Fergus Muirhead answers your consumer questions
I'm Fergus Muirhead and I'm here to answer any questions you may have about any money or consumer issues.
Please drop me a line here at firstname.lastname@example.org with your questions.
You can also read more on money and consumer issues on my own blog .
Q. In light of the Chancellor proposing a unified state pension of £140, has any date been set for introducing this? Also, does this mean that those who currently receive, or due to receive the second state pension, will have their pension reduced to the new state pension rate? Norrie Crawford
A. I'm afraid that it is a discussion document at the moment and no more so we'll have to wait to see what comes out next. It certainly seems to make sense to have one simple payment that is available for everyone instead of the rather complicated system that exists at the moment. So I'm sorry that I can't give you any definitive information as to when, and indeed even if, the new system will be introduced. It's also too early to say what impact the new system will have on those close to retirement and indeed those already in retirement when and, indeed, if it is introduced. I wish I were able to tell you more but I'll be listening as keenly for news when it comes as you will.
Q. I had to take early retirement three years ago to become carer for my terminally ill wife who died two years ago. My financial adviser set up a drawdown pension based on amalgamating three company pensions. This gives me a monthly income of £870 which I just about survive on. He now informs me that the government are forcing me to take out an annuity next year which will reduce my income substantially.
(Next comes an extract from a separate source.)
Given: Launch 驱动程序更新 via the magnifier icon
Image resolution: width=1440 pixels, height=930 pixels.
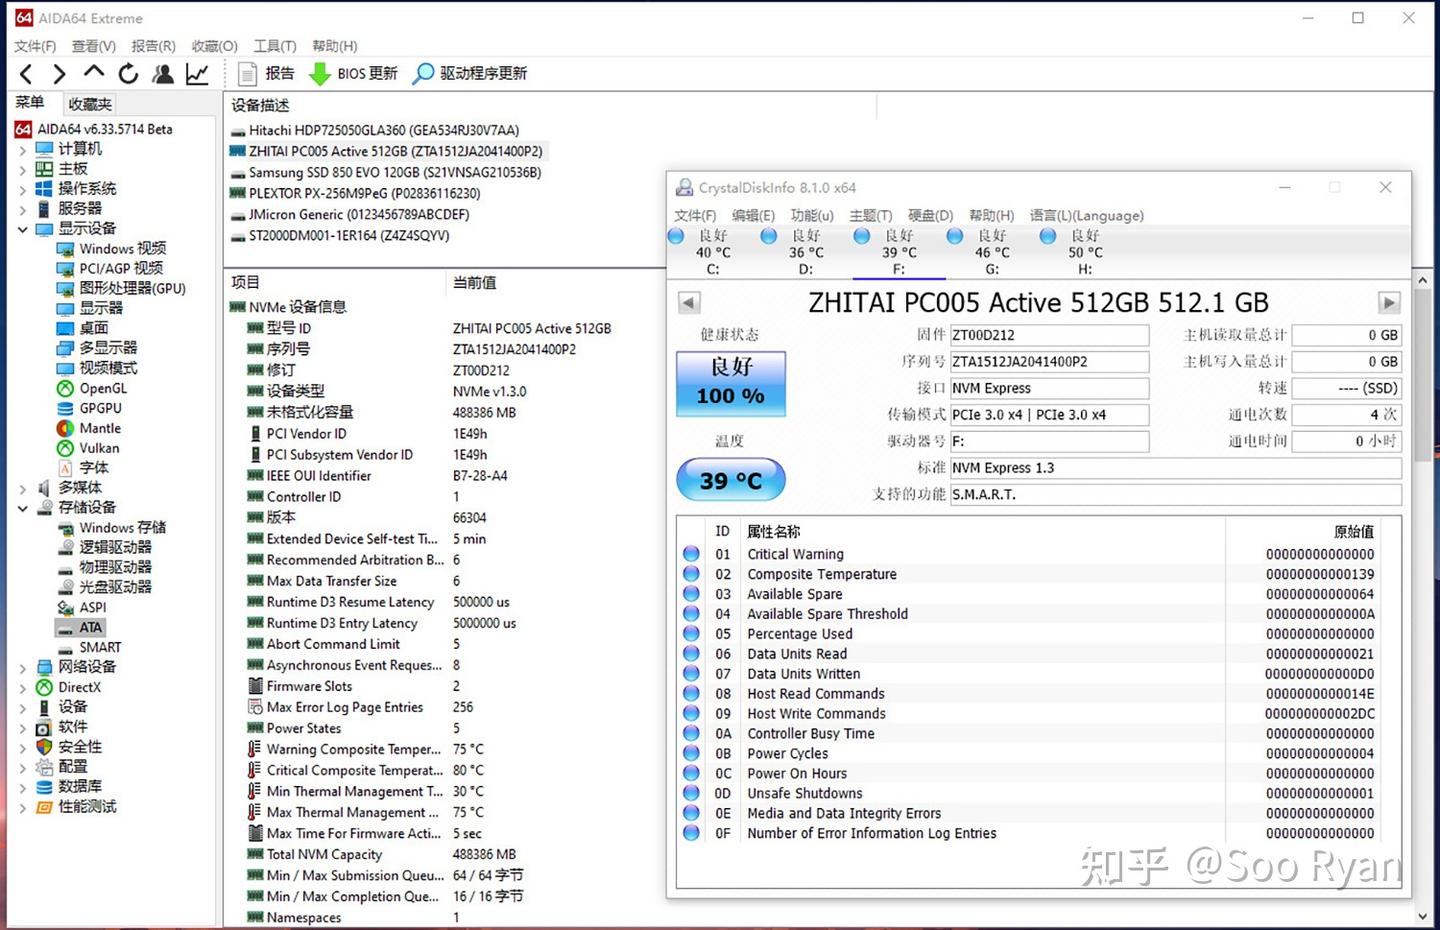Looking at the screenshot, I should [x=424, y=73].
At 61 I'd be almost unemployable, so how will I survive until I get my state pension at 65? Where can I get information on the best annuity for me, as opposed to the ones which will pay the best commission to my adviser? Jim Leith
A. I would start by saying that I am basing this answer only on what is in your question above, but I am not aware of any new legislation that will force you to take out an annuity next year. It is only in the last couple of years that the need to take annuity has been relaxed so it would be strange if it is re-introduced so soon. It has become fairly common in the last couple of years to amalgamate pensions as you have done and take an income from the combined fund rather than 'sell' your fund to an insurance company in return for an income for life, or annuity. Having said that, there may still be reasons why it would be better to buy an annuity. If you decide to go down this route, you should make sure that you have someone research the whole market to find the best annuity rate for your situation. It does sound as if you need to begin by clarifying with your adviser exactly what the situation is regarding your current pension, to find out whether you do in fact 'need' to buy an annuity or whether there are reasons that your adviser thinks make it in your interest to switch from drawdown to annuity.
Q. I took early retirement from teaching when I was 53, as I had a hearing loss which made teaching difficult. I had carefully worked out how I would survive, given that my OAP pension would not be paid until I was 63 and three months, and my teaching pension would be actuarially reduced when I got it at 55. I am now 57, and have just received a letter from the government telling me that my government pension will not be paid until I am 64 and three months! How am I supposed to survive for an extra year? I am not working, so cannot put more aside. My finances were carefully worked out. I am too near the pension age to be able to change my financial planning. And what worries me more than anything is that this is the third pension change that I have had to consider. When I was 30, I was looking forward to retiring at 60. Then, when I was 40, the government changed the rules: younger than 38, retire at 65. Between 38 and 43, retire at 63 (me). Over 43, retire at 60. Then another change: phased retirement - this had me retiring at 63 and three months, but I didn't moan because it was only another three months. Now this new letter has me retiring at 64. I'm sick with worry. What if the government changes the rules again? I'm going to have to move to a smaller house to free up some money to supplement my small teaching pension, until I'm eligible for my OAP pension. Elaine A Laing
A. The state pension age for women, and to a lesser extent men, has been creeping up gradually in recent years. The government will say that it is because we are all living longer and working longer and so we should be able to delay the age at which we receive our pensions from the State. While that might not be a huge problem for younger folk who have longer to prepare for these changes, it seems that you have spent a bit of time and effort doing your sums and working out how much you need to live on as you wait for your state pension to be paid.
Q. I am currently in receipt of an occupational pension. When I qualify for the state pension later this year will the two be aggregated for tax purposes? John Peerless
A. Yes they will, is the short answer. It confuses a lot of people but basically all of your pension income will be added up and then tax will be deducted if your total income takes you over your personal allowance. It might be that all of the tax is deducted from one pension and that is what causes the confusion, because some people think that one of their pensions is being 'over-taxed'. It is, but the other one will be 'under-taxed' to compensate.